■ **Task prompt**:
Beginning with the line that contains "Viewport: 906px width, 510px", reproduce every line through the end of the records below exactly, and leave the pictures out.

■ **Screenshot grounding data**:
· · · · ·

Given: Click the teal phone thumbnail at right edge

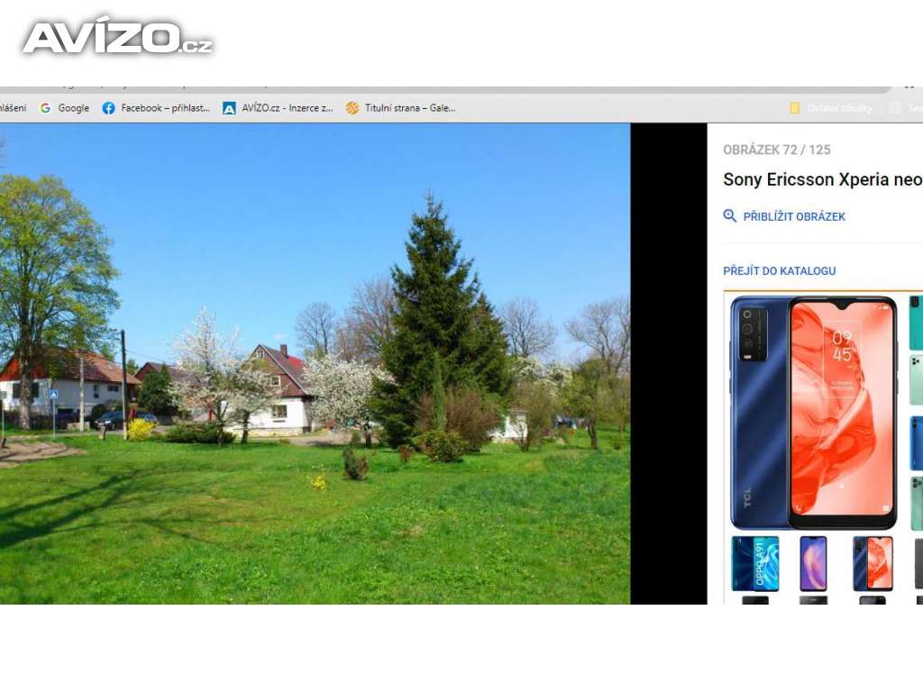Looking at the screenshot, I should pyautogui.click(x=916, y=323).

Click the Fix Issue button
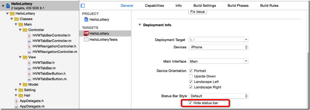198,12
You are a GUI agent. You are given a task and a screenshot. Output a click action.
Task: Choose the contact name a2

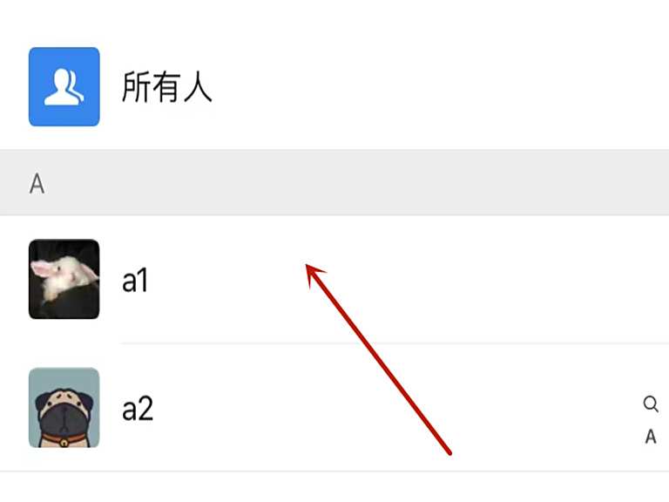click(138, 409)
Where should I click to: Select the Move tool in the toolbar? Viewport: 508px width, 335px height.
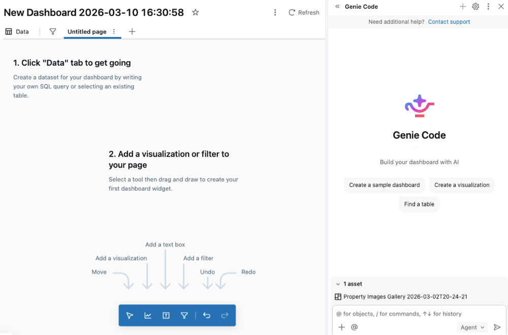(130, 315)
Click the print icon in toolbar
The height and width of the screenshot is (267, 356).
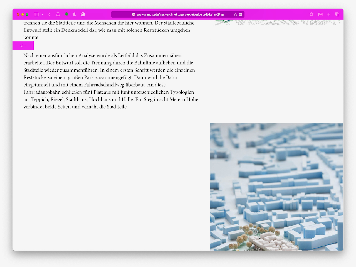coord(58,14)
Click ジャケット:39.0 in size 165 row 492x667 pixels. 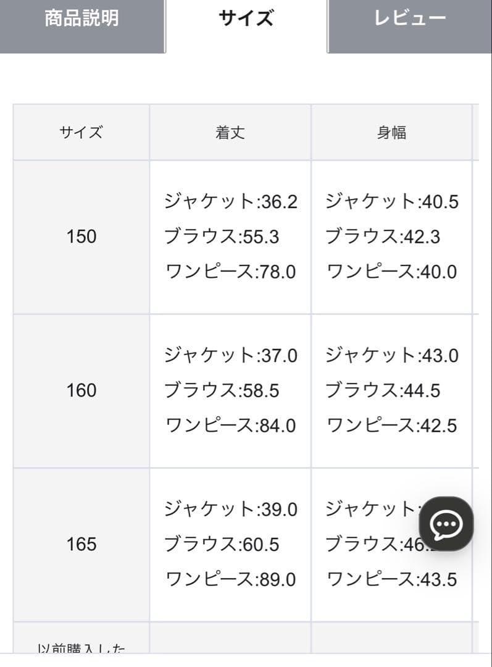coord(230,510)

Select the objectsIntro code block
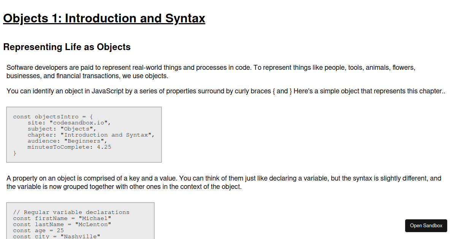tap(84, 135)
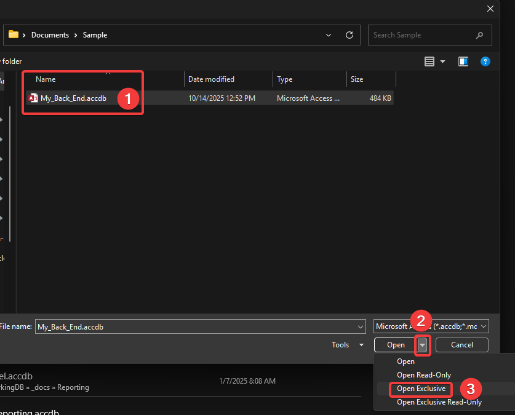Screen dimensions: 515x415
Task: Sort files by Date modified column
Action: tap(211, 79)
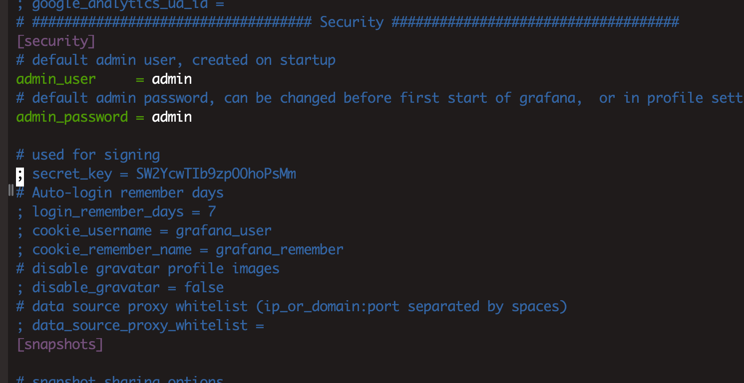The height and width of the screenshot is (383, 744).
Task: Click the [snapshots] section header
Action: (x=59, y=344)
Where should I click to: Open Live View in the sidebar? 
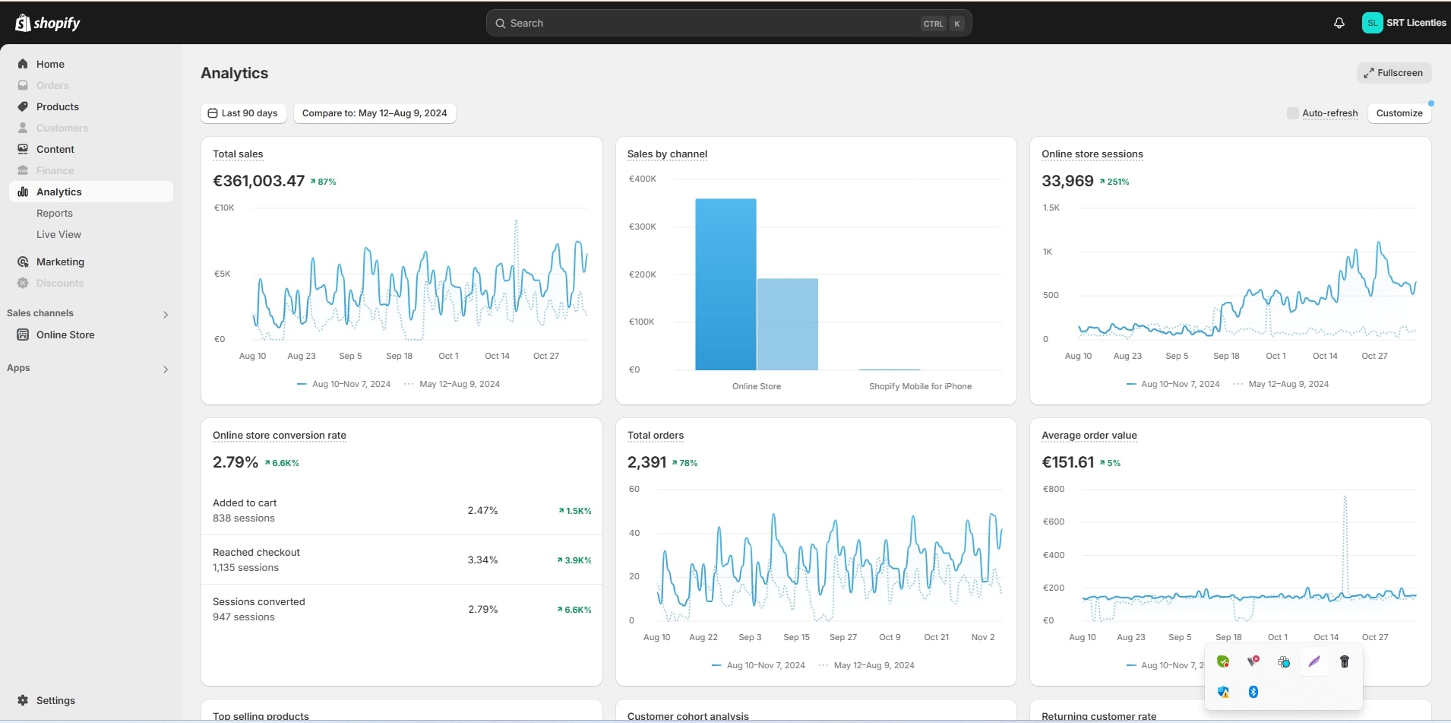click(x=58, y=234)
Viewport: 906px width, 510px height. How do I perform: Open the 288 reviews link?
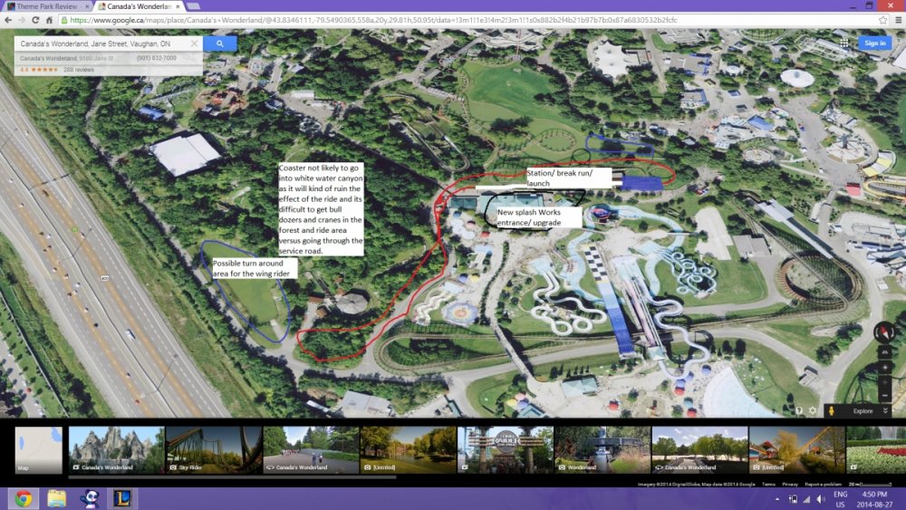tap(81, 69)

· · · · ·

■ **Result of this task**:
Viewport: 906px width, 510px height. How do I perform: Open the 288 reviews link?
tap(81, 69)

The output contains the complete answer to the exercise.